Há três formas de classificação do distúrbio, que são definidas a partir de como a doença se manifesta no corpo do paciente. Cada uma considera características distintas dos tiques: se são motores, vocais e obscenos – casos mais raros em que há repetição de gestos e palavras de xingamento.
- Copraxia: tiques motores com repetição excessiva de gestos/movimentos
- Ecolalia: uso involuntário de palavras
- Copralia: repetição de frases de xingamentos e gestos obscenos
— Tem uma situação chamada coprolalia, em que os pacientes vão dizer palavrões, dizer nomes. Há filmes que usam isso como uma coisa meio estereotipada, mas isso aí não é uma situação comum, é muito raro. Tem formas mais intensas que causam muito constrangimento nas relações sociais, nas relações interpessoais e profissionais — conta Rieder ao salientar que a condição não tem relação com o sistema nervoso, mas sim com a química cerebral.
Diagnóstico
Não há um exame específico realizado para identificar a síndrome de Tourette. O diagnóstico é totalmente clínico, a partir da análise e observação dos sintomas por um especialista.

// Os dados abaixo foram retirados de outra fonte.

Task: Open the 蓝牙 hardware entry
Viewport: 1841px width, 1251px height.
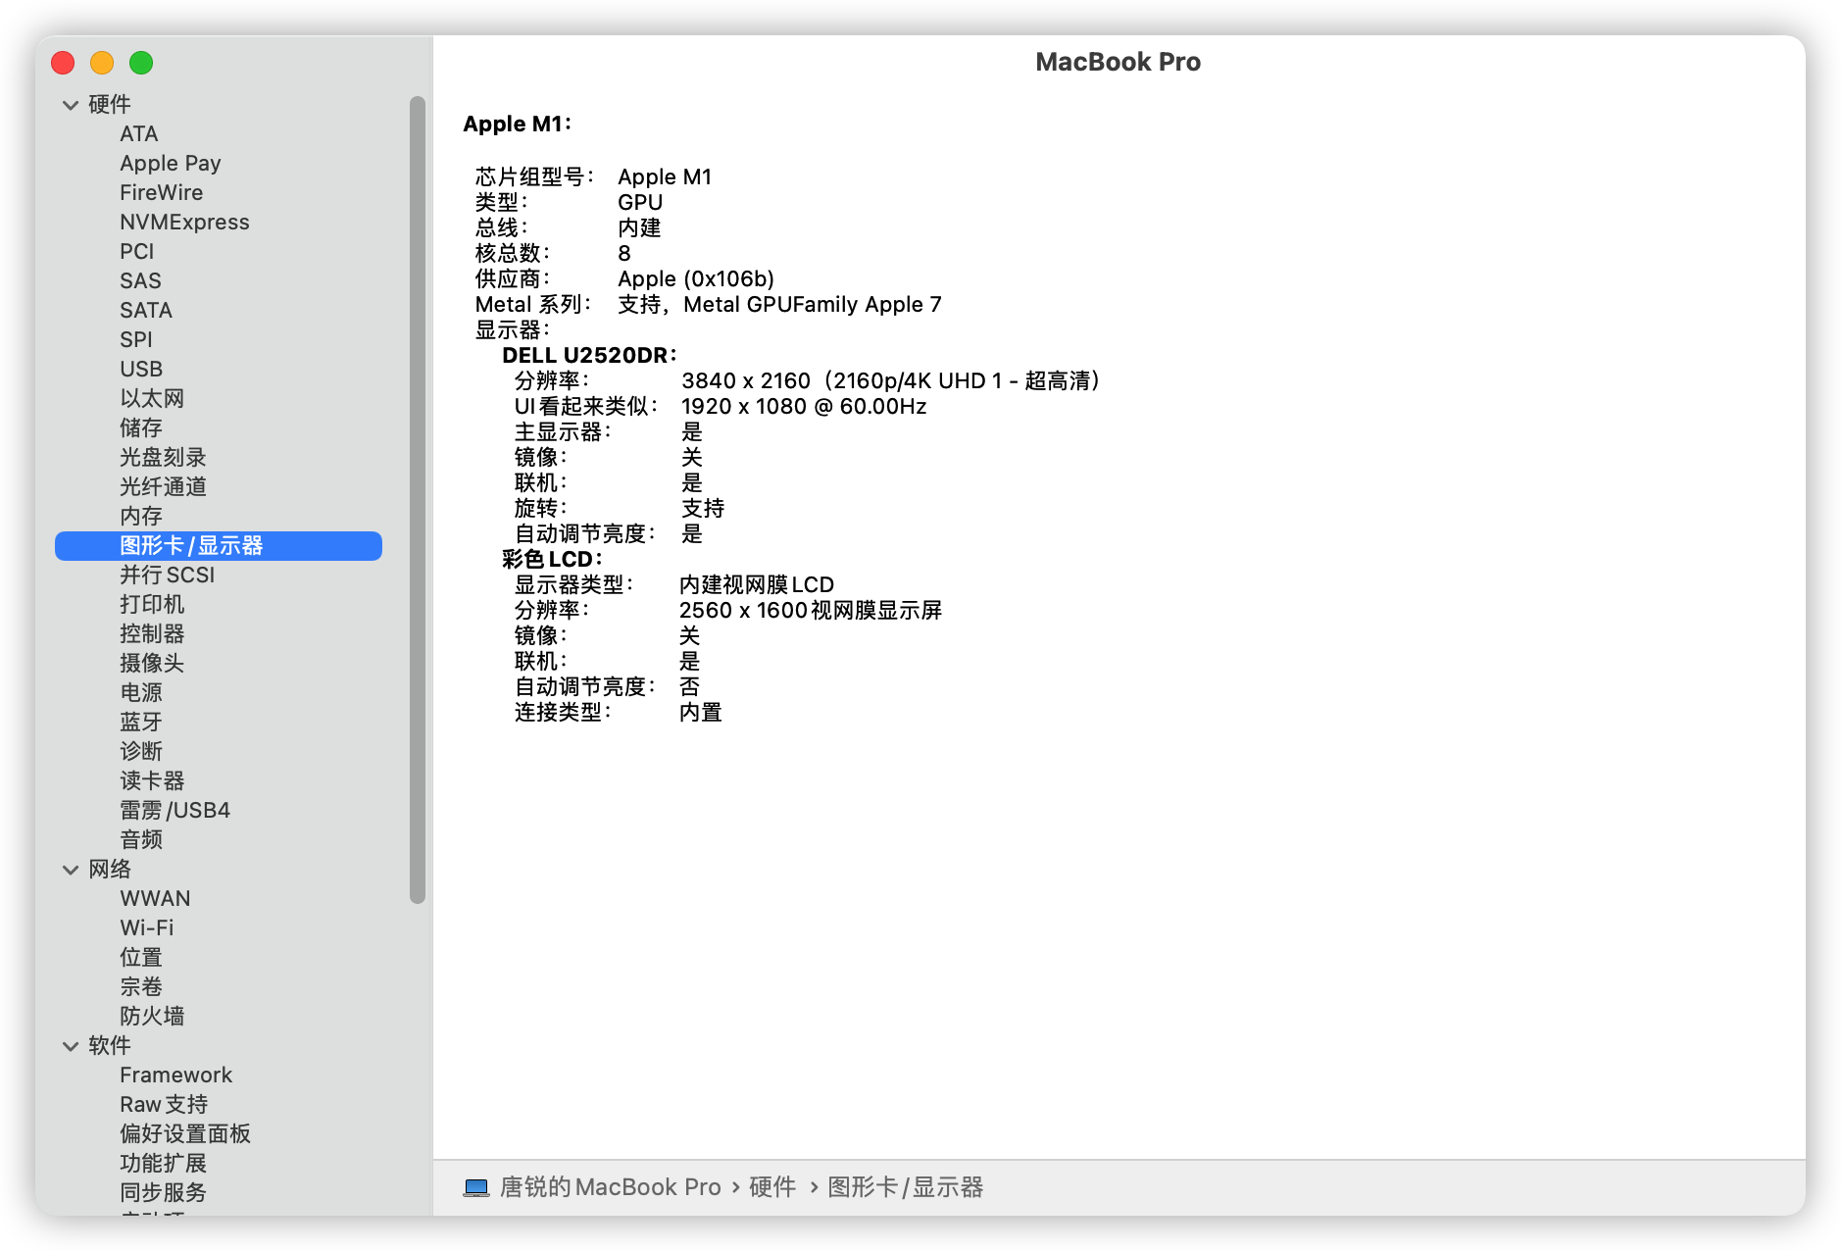Action: coord(141,722)
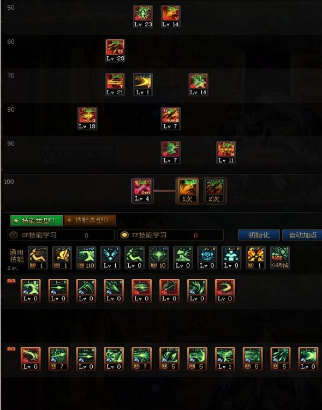Toggle the TP技能学习 indicator
322x410 pixels.
point(124,235)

Rieder destaca que os tiques motores são comuns durante a infância, especialmente na faixa etária entre seis e nove anos. Estas manifestações fazem parte do processo de maturação cerebral, então são classificadas como tiques motores simples e benignos, com tendência de desaparecer durante a fase adulta, explica o neurologista.
— Se começa a intensificar, se ficar mais grave, aí deve ser reavaliado. É importante sempre salientar que são, na maior parte, benignos que não vão evoluir. Mas alguns podem aumentar e se tornar mais generalizados, múltiplos. Não tem fatores que a gente possa prever se vai evoluir ou não.
Tratamento
Apesar de não haver cura para a síndrome de Tourette, é possível controlar o distúrbio a partir de administração de medicamentos e terapia cognitivo-comportamental. Em alguns casos, devido as situações de estresse e constrangimento, é necessário um acompanhamento psicológico também.

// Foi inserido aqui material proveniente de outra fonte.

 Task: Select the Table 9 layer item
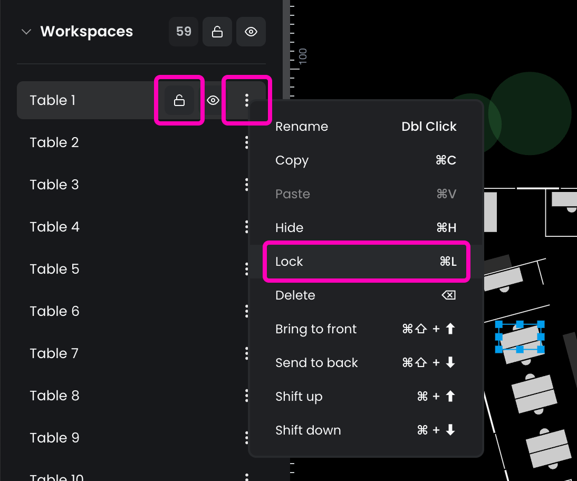point(55,438)
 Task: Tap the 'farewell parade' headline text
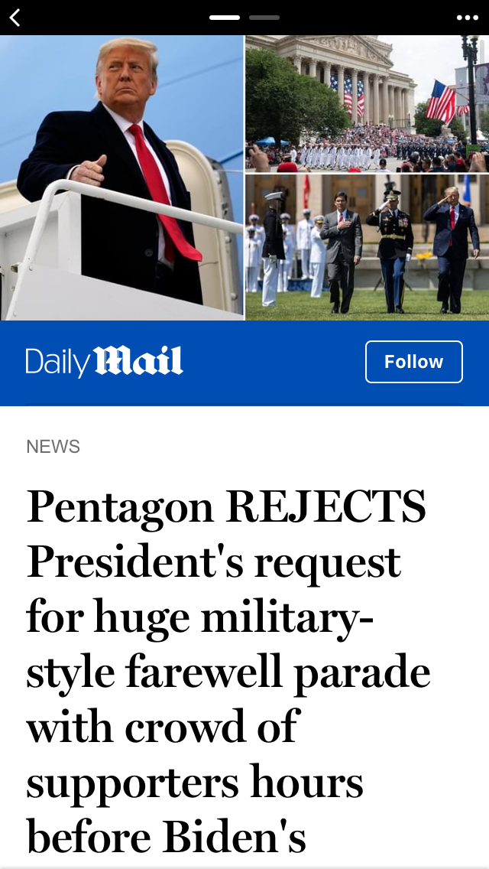tap(278, 672)
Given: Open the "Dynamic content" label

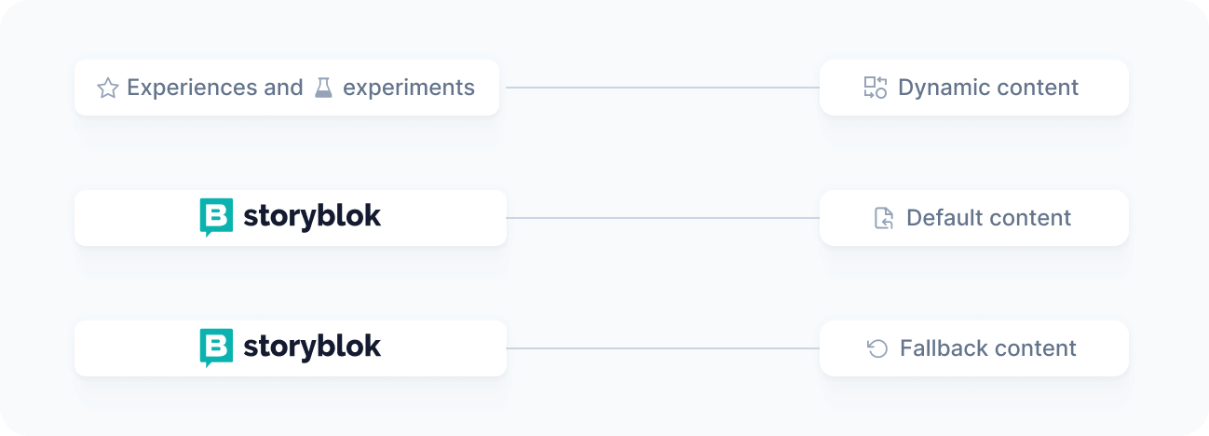Looking at the screenshot, I should click(988, 88).
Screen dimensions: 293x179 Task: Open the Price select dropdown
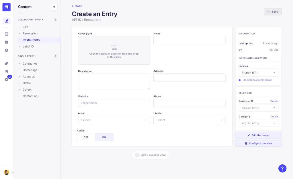click(114, 120)
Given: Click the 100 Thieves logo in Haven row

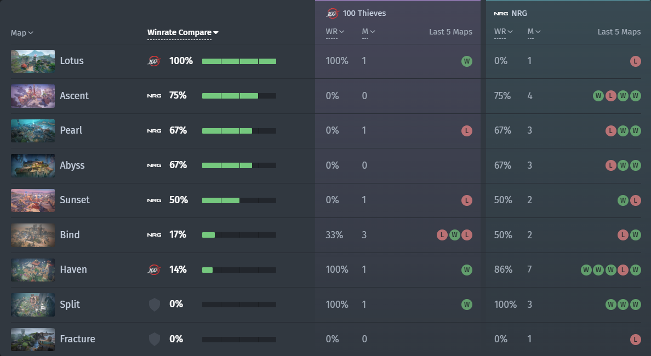Looking at the screenshot, I should [154, 269].
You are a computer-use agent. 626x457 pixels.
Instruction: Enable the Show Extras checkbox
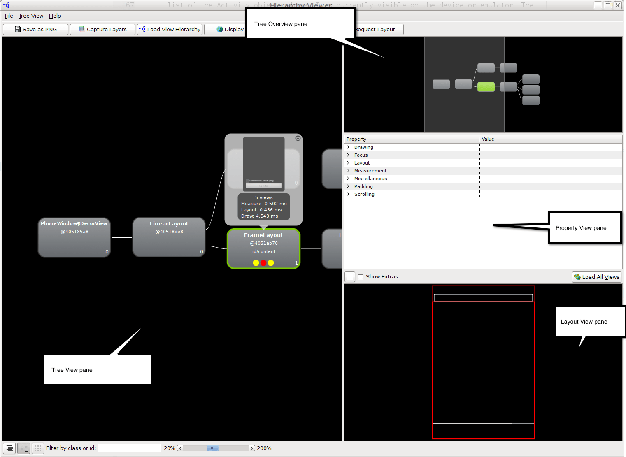360,277
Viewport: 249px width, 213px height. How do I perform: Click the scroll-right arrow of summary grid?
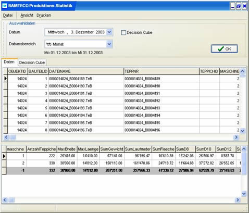[238, 200]
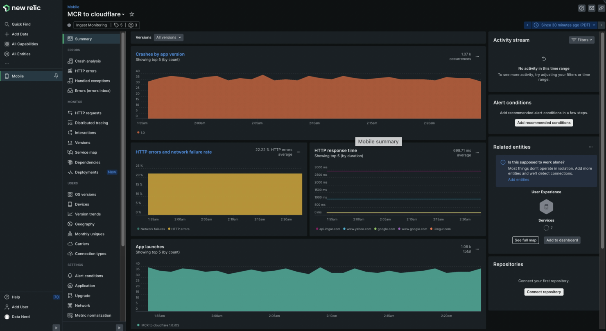Collapse the sidebar with the bottom arrow
This screenshot has width=606, height=331.
pos(56,327)
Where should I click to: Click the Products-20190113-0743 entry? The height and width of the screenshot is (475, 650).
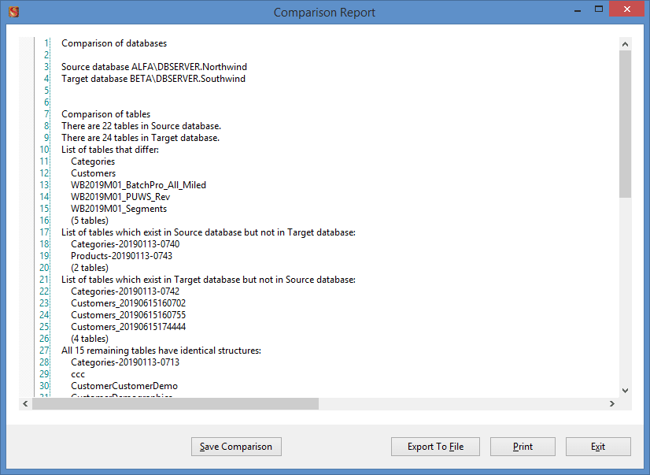click(x=121, y=256)
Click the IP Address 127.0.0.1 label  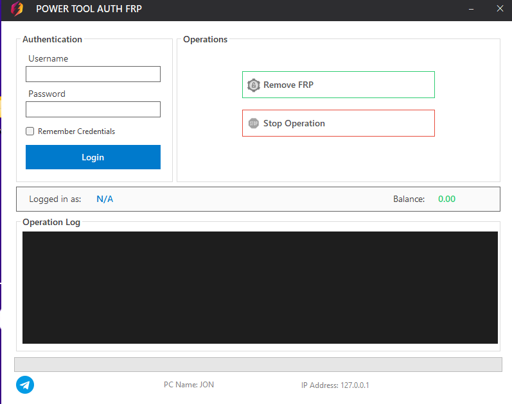(x=335, y=385)

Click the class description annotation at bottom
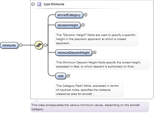click(89, 107)
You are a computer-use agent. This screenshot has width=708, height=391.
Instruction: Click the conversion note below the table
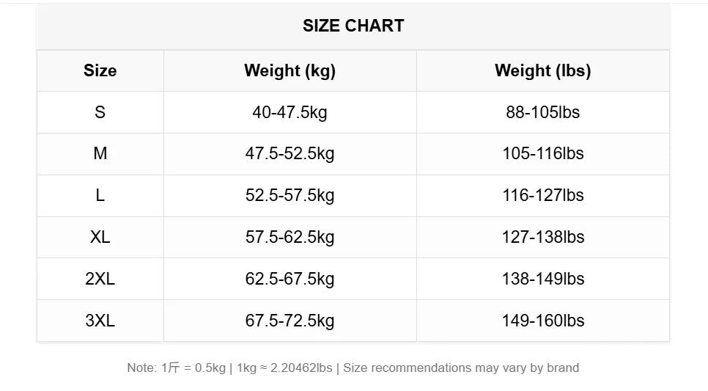353,368
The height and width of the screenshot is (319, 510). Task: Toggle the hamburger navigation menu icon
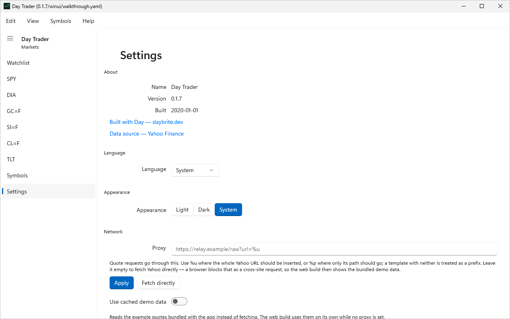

Neste panorama, Rieder destaca que é necessário educar sobre a doença para evitar casos de bullying, especialmente entre crianças na escola, sendo este o primeiro passo do tratamento. A utilização de medicamentos varia com a gravidade de cada caso, com diagnósticos em que é possível controlar os tiques motores a partir de terapia cognitivo-comportamental – método que trabalha a reconstrução de emoções a partir de sentimentos do paciente.
Para controlar diretamente o distúrbio, em casos mais intensos, indica-se o uso de medicamentos neurolépticos ou antipsicóticos – que bloqueiam a ação da dopamina no cérebro. Outro método em casos graves é o implante de eletrodos colocados em regiões estratégias do cérebro, mas com necessidade de realização de uma neurocirurgia.
— Com o eletrodo é possível modular o cérebro para corrigir o excesso ou falta de dopamina. É um núcleo que vai atuar inibindo o excesso dessa atividade dopaminérgica. Mas são os casos raros de estimulação cerebral profunda — explica o neurologista.
Rieder reafirma que os tratamentos apresentam boa eficácia e a síndrome de Tourette, unicamente, não é fatal. Conforme o neurologista, os raros casos de lesões atrelados ao distúrbio são decorrentes de ferimentos causados por tiques motores descontrolados e intensos, não propriamente pelo efeito do Tourette na bioquímica cerebral.